Portugal quer mais estudantes estrangeiros, especialmente brasileiros, mas o caminho até o visto ficou mais longo e burocrático por conta da burocracia portuguesa.
Aprovada pelo Parlamento português, a mudança acabou com a possibilidade de entrar no país como turista e, já em solo europeu, pedir autorização de residência com base em matrícula em curso ou universidade.
A partir de agora, quem quiser estudar em Portugal precisa obter o visto antes de embarcar, pelo consulado português no Brasil.
O volume de pedidos no sistema da VFS Global, empresa que processa os vistos consulares de Portugal no Brasil, cresceu após a nova regra entrar em vigor. O resultado são dificuldades para agendar atendimento e prazos cada vez mais apertados para quem tem início de curso marcado.
Como funciona o processo
Desde 17 de abril de 2026, todos os pedidos de visto para Portugal no Brasil são feitos presencialmente em uma das dez unidades da VFS Global no país: São Paulo, Rio de Janeiro, Salvador, Brasília, Belo Horizonte, Belém, Fortaleza, Recife, Curitiba e Porto Alegre.
O prazo médio de análise é de 60 dias, podendo chegar a 90 em casos mais complexos. O custo gira em torno de R$ 868 para o visto de estudante, entre taxa consular e encargos da VFS.
Quem perder o início das aulas por causa do atraso deve avisar a instituição de ensino em Portugal para orientação acadêmica.
Para cursos com duração acima de 12 meses, o visto necessário é o D4. Para cursos menores de um ano, o visto de estada temporária (E9) atende. Em ambos os casos, o passaporte fica retido durante o processo e o estudante precisa aguardar a aprovação antes de viajar.
O contexto da mudança
Segundo a AIMA, órgão português de controle migratório, 484.596 cidadãos brasileiros tinham título de residência em Portugal em dezembro de 2024, um crescimento de 31,4% em relação ao ano anterior. Esse grupo representa 31,4% de todos os estrangeiros residentes em Portugal.

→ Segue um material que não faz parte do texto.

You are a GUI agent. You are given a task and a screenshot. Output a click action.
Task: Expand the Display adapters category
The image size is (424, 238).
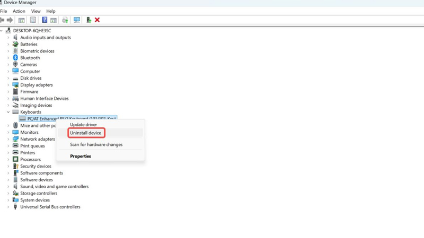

No campo educacional, os brasileiros já são maioria entre os estudantes imigrantes nas escolas públicas portuguesas. No ano letivo 2024/2025, um em cada dois alunos estrangeiros matriculados tinha origem no Brasil, segundo levantamento do Ministério da Educação de Portugal a pedido do Público Brasil.
A nova lei busca um endurecimento mais amplo da política migratória portuguesa, com as mudanças aprovadas em outubro de 2025, o fluxo de imigração no país caiu mais de 50% e assim a tendência é cair mais.